Epilogue

March

Zeke’s press conference announcing his retirement made the front page of every newspaper, which was saying a lot, considering the world was going to shit, and there were more important things to cover.

Betty was relieved that these headlines were significantly more positive than the ones about her father.

Like a cockroach of doomsday evangelicalism, he had made it out alive, though barely.

She made good on her promise and called Richard Watkins, who sent a squad to the Reno hospital and cuffed him to his bed.

The fire department had been racing down the road while Levi and Patience drove in the other direction, and Betty, Sybil and Zeke passed the fire engines in the opposite lane, holding their breaths, as if breathing meant the authorities could trace any of this back to them.

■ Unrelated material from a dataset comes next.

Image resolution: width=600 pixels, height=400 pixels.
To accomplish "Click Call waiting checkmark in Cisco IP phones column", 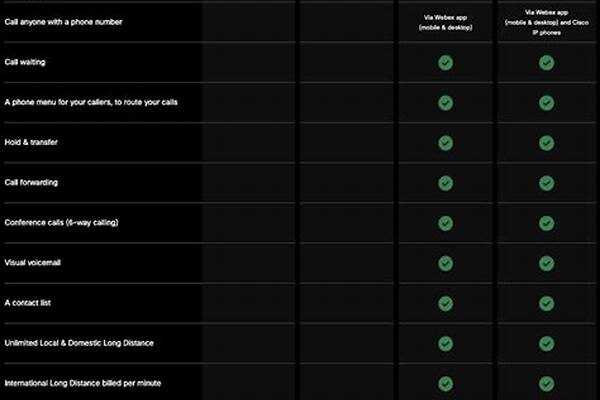I will point(546,62).
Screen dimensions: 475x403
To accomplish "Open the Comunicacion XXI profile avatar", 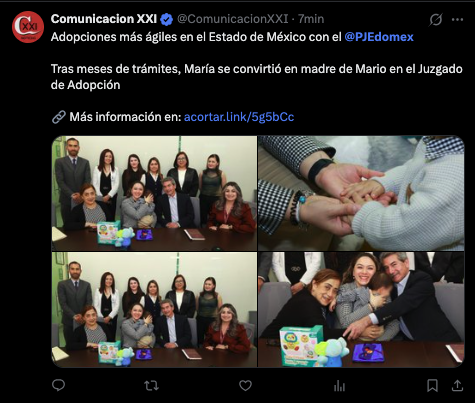I will pyautogui.click(x=28, y=27).
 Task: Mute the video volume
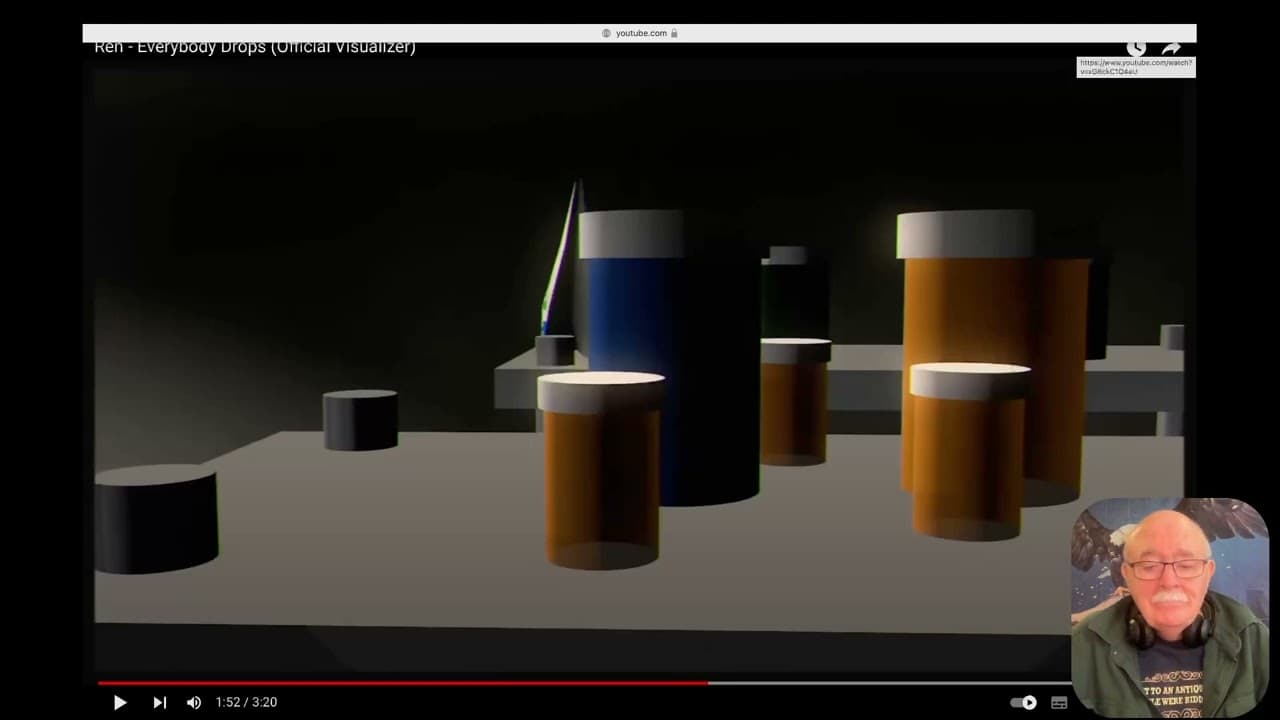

No one did. The fire was ruled inconclusive, and since her dad was the only one on-site, an insurance investigator was sent out, and Betty stopped paying attention to those details since Richard Watkins made it clear there were other charges, the ones that mattered, pending. And then Watkins followed through.

Her dad pled not guilty for the deaths of three parishioners in Georgia court and was denied bail; everyone believed he was guilty—he ran, he abandoned his family, a second fire occurred on his watch.

It was an impenetrable case. Sybil and Betty flew down to Georgia to witness the arraignment.

Betty didn’t think she’d have the stomach to step inside the courtroom, but with Sybil beside her, with a hand guiding her, she walked in with her shoulders back, head high.

Her dad wobbled to his feet and declared his innocence, and Betty knew she could speak up to clear him, but he was guilty of so much else that she thought this was poetic justice.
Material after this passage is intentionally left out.